E Palamara ne ha per tutti. Anche per gli insospettabili.
Il dato interessante è che – al momento – nessuno ha smentito le forti rivelazioni che Palamara ha fatto. Tanto che in un documento sottoscritto da 27 magistrati, tra i quali l’ex gip di Milano Clementina Forleo e Andrea Reale dei “Centouno” – il gruppo nato in opposizione alle correnti della magistratura – si chiede di smentire al procuratore generale della Cassazione Giovanni Salvi e al consigliere del Csm Giuseppe Cascini, dopo le “gravi accuse” mosse loro dall’ex presidente dell’Anm.
“Secondo quanto riportato nel libro ‘Il Sistema‘ l’attuale procuratore generale della Cassazione, Giovanni Salvi, in almeno due occasioni avrebbe incontrato in privato e su sua richiesta Luca Palamara, all’epoca componente del Csm, per caldeggiare la propria nomina a importantissimo incarico pubblico”, scrivono. “Ove veri” quei fatti “gettano un’ombra inquietante sia sui loro asseriti protagonisti che sulla sorprendente circolare dello stesso Procuratore Generale che ‘assolve’ per principio chi raccomanda se stesso per incarichi pubblici e chi quella raccomandazione accetta”. “Nello stesso libro – rilevano ancora i 27 magistrati – si attribuisce all’attuale componente del Csm, Giuseppe Cascini, una indebita e pesante interferenza in un procedimento disciplinare a carico di un collega (il riferimento è per Henry John Woodcock), compiuta quando il primo svolgeva le funzioni di sostituto procuratore della Repubblica presso il tribunale di Roma”.
Fatti e persone
Insomma, appare chiaro quel che accade. Palamara ha messo nero su bianco quel che sa citando date, fatti, nomi e cognomi. Descrive gran parte del marcio che si annida in settori della Magistratura. Un mondo che tramerebbe contro la Repubblica, contro la Costituzione, contro la giustizia e contro il Parlamento.
Dentro quel sistema c’è anche una storia che – ancora oggi – non è ancora risolta: la vicenda di Ottaviano Del Turco. E c’è un nome – pesante – della magistratura abruzzese: quella di Giampiero Di Florio. Il giudice, insieme al collega Giuseppe Bellelli e all’allora capo della procura di Pescara Nicola Trifuoggi, fece arrestare l’ex presidente della regione Abruzzo, Del Turco. Un processo che ancora oggi non conosce fine e che è tornato alla ribalta della cronaca dopo che si è scoperto che l’ex sindacalista è gravemente malato.
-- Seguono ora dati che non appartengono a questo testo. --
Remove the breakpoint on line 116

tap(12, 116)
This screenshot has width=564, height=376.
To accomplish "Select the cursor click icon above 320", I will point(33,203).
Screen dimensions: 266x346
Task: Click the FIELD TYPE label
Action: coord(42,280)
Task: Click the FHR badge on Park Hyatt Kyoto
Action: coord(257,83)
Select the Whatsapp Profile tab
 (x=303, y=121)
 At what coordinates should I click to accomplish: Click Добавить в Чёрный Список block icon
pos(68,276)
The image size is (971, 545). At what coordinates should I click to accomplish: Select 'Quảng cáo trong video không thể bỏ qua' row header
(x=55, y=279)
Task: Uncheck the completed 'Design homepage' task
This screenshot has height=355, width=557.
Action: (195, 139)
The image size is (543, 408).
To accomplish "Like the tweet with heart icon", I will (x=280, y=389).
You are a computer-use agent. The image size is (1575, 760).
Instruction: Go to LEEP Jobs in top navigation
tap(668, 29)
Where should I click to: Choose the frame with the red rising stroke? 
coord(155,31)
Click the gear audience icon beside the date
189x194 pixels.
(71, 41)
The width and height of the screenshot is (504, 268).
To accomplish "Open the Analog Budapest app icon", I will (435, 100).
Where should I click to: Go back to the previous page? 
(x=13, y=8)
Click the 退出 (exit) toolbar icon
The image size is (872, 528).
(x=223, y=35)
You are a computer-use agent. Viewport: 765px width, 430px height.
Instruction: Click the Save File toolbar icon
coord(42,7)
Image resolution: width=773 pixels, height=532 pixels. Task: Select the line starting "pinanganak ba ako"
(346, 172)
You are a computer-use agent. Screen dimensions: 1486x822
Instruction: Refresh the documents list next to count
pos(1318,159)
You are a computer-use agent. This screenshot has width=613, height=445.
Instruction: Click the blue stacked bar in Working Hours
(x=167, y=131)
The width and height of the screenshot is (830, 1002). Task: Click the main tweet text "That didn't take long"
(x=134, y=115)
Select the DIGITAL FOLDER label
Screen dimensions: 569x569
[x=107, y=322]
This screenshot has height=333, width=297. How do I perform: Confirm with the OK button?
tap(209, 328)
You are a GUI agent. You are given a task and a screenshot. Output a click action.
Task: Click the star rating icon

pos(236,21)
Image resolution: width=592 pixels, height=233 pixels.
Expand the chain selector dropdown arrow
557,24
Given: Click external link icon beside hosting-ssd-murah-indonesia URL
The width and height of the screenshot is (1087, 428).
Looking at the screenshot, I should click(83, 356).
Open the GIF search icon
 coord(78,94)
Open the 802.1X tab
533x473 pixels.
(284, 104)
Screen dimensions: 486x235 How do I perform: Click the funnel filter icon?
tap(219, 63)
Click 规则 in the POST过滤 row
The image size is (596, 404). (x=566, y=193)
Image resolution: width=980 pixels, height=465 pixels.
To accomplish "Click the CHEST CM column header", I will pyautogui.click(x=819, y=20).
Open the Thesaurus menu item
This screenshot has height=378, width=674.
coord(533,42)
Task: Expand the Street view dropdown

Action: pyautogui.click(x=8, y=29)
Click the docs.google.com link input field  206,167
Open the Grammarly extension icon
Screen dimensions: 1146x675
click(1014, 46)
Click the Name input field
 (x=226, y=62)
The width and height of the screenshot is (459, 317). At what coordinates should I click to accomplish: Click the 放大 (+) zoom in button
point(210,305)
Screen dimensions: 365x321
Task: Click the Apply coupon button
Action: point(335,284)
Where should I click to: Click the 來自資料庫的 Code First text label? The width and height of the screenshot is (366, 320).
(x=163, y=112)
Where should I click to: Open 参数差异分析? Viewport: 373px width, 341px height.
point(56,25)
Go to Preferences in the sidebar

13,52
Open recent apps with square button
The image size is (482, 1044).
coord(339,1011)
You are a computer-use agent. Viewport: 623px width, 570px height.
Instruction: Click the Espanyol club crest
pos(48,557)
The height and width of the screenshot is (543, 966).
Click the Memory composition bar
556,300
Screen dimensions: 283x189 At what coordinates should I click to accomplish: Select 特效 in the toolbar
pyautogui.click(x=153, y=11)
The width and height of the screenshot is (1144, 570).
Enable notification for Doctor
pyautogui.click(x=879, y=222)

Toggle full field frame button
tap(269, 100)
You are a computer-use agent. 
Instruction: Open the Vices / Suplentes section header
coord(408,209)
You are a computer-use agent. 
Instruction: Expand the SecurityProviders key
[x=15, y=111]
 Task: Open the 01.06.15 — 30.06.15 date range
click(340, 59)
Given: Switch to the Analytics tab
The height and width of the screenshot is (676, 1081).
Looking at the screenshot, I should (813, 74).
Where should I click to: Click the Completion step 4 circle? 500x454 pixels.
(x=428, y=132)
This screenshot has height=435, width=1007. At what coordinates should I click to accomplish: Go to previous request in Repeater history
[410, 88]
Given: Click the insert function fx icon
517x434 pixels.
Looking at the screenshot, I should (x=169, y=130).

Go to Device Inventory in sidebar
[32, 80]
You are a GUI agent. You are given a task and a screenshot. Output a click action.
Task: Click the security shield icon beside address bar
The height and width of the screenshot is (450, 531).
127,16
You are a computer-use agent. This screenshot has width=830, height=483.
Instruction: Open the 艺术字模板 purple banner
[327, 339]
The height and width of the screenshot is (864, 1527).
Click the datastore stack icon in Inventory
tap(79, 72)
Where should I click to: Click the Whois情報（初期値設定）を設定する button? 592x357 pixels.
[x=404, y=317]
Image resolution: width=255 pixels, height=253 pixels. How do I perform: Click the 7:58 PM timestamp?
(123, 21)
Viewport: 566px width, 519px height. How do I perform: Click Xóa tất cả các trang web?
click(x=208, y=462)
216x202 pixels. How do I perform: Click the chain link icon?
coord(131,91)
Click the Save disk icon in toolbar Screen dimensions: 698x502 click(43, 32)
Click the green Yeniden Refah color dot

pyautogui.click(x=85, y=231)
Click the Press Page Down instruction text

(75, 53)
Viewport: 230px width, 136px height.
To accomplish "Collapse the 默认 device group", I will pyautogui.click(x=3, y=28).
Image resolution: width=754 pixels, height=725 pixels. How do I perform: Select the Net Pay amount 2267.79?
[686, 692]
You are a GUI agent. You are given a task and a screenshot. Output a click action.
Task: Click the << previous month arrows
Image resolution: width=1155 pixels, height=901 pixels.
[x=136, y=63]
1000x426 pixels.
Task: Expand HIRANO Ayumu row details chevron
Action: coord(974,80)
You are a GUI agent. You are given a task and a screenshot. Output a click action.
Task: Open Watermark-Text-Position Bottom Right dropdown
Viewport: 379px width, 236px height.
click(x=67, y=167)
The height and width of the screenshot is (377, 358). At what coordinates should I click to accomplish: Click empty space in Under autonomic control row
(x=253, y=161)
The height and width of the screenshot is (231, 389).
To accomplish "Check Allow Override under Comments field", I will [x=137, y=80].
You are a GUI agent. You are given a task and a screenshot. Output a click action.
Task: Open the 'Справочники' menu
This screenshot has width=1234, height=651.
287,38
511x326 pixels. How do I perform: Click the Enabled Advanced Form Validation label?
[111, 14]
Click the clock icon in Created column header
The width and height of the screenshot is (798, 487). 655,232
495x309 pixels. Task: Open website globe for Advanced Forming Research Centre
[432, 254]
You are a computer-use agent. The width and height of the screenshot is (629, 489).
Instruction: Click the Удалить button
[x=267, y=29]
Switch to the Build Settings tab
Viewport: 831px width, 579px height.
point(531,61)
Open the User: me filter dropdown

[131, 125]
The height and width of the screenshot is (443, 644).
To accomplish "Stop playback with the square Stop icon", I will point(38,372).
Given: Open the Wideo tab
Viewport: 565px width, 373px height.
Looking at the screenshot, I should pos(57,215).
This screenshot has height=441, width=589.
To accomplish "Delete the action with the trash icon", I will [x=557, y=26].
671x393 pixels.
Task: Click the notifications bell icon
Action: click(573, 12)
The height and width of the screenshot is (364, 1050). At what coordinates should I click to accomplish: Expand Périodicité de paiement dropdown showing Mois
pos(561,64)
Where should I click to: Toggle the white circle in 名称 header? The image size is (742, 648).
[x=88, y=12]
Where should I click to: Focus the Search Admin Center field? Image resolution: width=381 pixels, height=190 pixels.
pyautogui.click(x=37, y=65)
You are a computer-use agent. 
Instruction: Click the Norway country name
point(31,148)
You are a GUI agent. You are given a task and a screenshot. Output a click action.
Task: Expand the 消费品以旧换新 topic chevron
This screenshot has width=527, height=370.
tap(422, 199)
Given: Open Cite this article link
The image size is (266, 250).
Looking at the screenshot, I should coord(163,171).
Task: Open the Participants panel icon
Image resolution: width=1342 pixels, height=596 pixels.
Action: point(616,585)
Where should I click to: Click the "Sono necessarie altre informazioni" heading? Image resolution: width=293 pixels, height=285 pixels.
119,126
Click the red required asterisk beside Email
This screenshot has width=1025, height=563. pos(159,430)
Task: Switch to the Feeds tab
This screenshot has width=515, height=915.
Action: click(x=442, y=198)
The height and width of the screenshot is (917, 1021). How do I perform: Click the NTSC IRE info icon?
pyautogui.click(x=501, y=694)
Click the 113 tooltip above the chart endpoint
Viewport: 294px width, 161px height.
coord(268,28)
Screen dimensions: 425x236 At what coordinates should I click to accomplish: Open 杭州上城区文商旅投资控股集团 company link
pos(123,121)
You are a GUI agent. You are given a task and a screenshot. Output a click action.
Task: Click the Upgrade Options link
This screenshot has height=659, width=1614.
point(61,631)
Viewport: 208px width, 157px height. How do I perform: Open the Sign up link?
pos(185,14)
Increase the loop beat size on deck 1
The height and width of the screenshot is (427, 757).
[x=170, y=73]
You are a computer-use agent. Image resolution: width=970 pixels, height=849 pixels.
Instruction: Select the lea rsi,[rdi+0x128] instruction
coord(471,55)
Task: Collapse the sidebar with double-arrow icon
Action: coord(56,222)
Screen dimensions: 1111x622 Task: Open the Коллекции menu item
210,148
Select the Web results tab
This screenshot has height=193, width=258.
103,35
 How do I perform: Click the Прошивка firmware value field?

Del Turco senza vitalizio. L’ultimo attacco infame a un uomo malato
Processo che azzerò la, il 14 luglio del 2008, l’intera giunta regionale d’Abruzzo. Del Turco venne arrestato dalla Guardia di Finanza a seguito di un’inchiesta della Procura della Repubblica di Pescara. Con lui finirono in manette una decina tra assessori, ex-assessori, consiglieri ed alti funzionari con l’accusa di associazione per delinquere, truffa, corruzione e concussione. Di Florio e Bellelli contestarono movimenti di denaro per circa 14 milioni di euro, di cui 12,8 consegnati. Ci fu una prima condanna a 9 anni e 6 mesi per poi arrivare, nel 2018, a una condanna di 3 anni e 11 mesi. Crollarono i pilastri dell’inchiesta e la difesa ha chiesto un nuovo processo.
Bellelli e Di Florio a settembre del 2015 – intanto – diventano rispettivamente Procuratori della Repubblica di Sulmona e Vasto. Trifuoggi, invece, sceglie la via della politica divenendo vice sindaco dell’Aquila nella giunta di centrosinistra a guida Massimo Cialente.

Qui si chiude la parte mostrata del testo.